Maybe the rally in gold prices is
hurting the bankers a little. They've been promising to sell all
of their remaining bullion. Promises, promises. Wouldn't that be
fun?
Did you know that when bankers sell
their bullion, demand rises? Barclays doesn't. No, we won't pull
our punches. They think they know that when gold prices go up demand
falls. It would if the only thing gold was good for was jewelry.
But I guess they've never heard of investment demand, or understand
how the liquidity premium would work in the business of money. Very
different guys.
Did they help the WGC come up with
that Jewelry sales program?
Money has only one economic function.
It enables the free exchange of goods and services within a market
system. Where the dollar fails to do that, gold hasn't. For the
dollar is just a money substitute, at its best.
Wall Street largely fails to recognize
this still today. Money to the average person is something they
can use to pay bills with. Money to an economist is what consumers
hoard that they think will help them buy what they need in the future.
That process, where the consumer decides on which commodity (or
money substitute) to hoard, determines what every good and service
in any economy will ultimately be priced in, or exchanged for.
That process is always evolving and
policymakers are always trying to figure out how to get the market
to prefer dollars (or euros), naturally to gold.
When they fail, as inevitably they
must, gold prices rise, bankers whine, investors lose money (if
they're long too many overvalued sectors, which they invariably
are if gold prices are rising in the first place), inflation becomes
visible to the owners of dollars, and capitalism takes a step towards
purging itself of bureaucracy.
If Barclays doesn't improve its understanding
of monetary issues, markedly, it risks being the last to sell its
dollars.
The only reason to be bearish on
gold in our opinion is if the US dollar and US stock markets can
refute our bearish prognostication. Dollar bulls have a lot of work
to do.
The
Nasdaq crumbled today, giving up all of early May's gains. The composite
closed at a new eight-month low, and just a hair above May's lowest
(intraday) trade. The bears are telegraphing a test of September's
low this week. The S&P 500 index went off to a bona fide fresh eight
month low, with the same intentions. There is no good support left
between Monday's close and 940, and we do expect a test of that
level, at a minimum.
The Dow Industrials fell through
the neckline of a three-month descending triangle (top) on the daily
chart, and bears are headed for January's low, or 9529. That low
is the last highest low in the intermediate bull market sequence
the DJIA has been trending in since 9-11.
The immediate technical objective
of the descending triangle formation is 9000, or 1000 points lower.

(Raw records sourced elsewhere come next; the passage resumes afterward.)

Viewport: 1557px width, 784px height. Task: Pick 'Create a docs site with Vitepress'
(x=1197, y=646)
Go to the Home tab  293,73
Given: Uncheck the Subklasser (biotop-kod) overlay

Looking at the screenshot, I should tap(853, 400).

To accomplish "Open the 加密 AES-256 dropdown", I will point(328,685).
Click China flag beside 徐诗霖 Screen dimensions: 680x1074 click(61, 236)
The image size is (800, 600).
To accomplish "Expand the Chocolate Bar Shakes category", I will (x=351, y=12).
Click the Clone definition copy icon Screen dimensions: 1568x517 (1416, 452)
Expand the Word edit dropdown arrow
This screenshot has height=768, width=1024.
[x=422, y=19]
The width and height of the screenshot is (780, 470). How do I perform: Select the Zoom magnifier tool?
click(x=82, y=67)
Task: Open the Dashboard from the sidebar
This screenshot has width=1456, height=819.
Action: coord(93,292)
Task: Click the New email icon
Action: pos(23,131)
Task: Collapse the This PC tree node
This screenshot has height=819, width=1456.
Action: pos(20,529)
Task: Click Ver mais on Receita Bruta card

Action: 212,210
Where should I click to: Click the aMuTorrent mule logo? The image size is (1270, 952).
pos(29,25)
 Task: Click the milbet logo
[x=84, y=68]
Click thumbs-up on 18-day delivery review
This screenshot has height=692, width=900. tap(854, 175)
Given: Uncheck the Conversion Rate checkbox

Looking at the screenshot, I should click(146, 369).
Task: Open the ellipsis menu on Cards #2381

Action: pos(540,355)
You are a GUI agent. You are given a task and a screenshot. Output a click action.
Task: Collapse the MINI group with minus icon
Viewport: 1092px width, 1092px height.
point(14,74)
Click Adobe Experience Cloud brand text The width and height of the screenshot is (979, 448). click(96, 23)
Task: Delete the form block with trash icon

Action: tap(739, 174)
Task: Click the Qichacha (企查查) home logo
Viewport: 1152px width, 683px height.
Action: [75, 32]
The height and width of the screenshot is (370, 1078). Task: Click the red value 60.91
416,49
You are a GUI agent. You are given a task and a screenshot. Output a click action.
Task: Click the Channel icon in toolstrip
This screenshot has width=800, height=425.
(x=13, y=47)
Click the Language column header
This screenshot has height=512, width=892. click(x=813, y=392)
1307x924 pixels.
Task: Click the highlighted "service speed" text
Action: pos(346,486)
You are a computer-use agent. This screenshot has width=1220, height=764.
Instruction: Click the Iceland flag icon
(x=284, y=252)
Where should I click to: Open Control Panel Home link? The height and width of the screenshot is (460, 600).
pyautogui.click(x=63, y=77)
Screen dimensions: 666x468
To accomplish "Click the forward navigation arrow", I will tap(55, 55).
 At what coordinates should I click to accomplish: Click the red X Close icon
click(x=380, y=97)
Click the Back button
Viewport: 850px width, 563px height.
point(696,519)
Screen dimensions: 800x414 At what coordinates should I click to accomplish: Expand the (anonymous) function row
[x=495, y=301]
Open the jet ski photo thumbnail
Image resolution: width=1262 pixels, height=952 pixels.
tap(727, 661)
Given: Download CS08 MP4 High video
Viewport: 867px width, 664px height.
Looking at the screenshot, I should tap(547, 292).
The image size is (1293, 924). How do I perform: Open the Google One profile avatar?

Our target for the Dow low this year is 6000, maybe 7000 if they
are lucky… the bulls that is.
Leading the Dow to September's lows
are the components already there or below it, such as GE, Microsoft,
IBM, SBC, AT&T, and Merck. Breaking down over the last few days
have been United Technologies, American Express, Citigroup, JP Morgan,
GE, Wal-Mart, Home Depot, Coke, Disney, General Motors, and Caterpillar.
The last four are still holding an intermediate bullish sequence,
but are telegraphing weakness, as is the rest of the market.
It looks ugly out there in New Economy
land! We are definitely sellers of most stocks.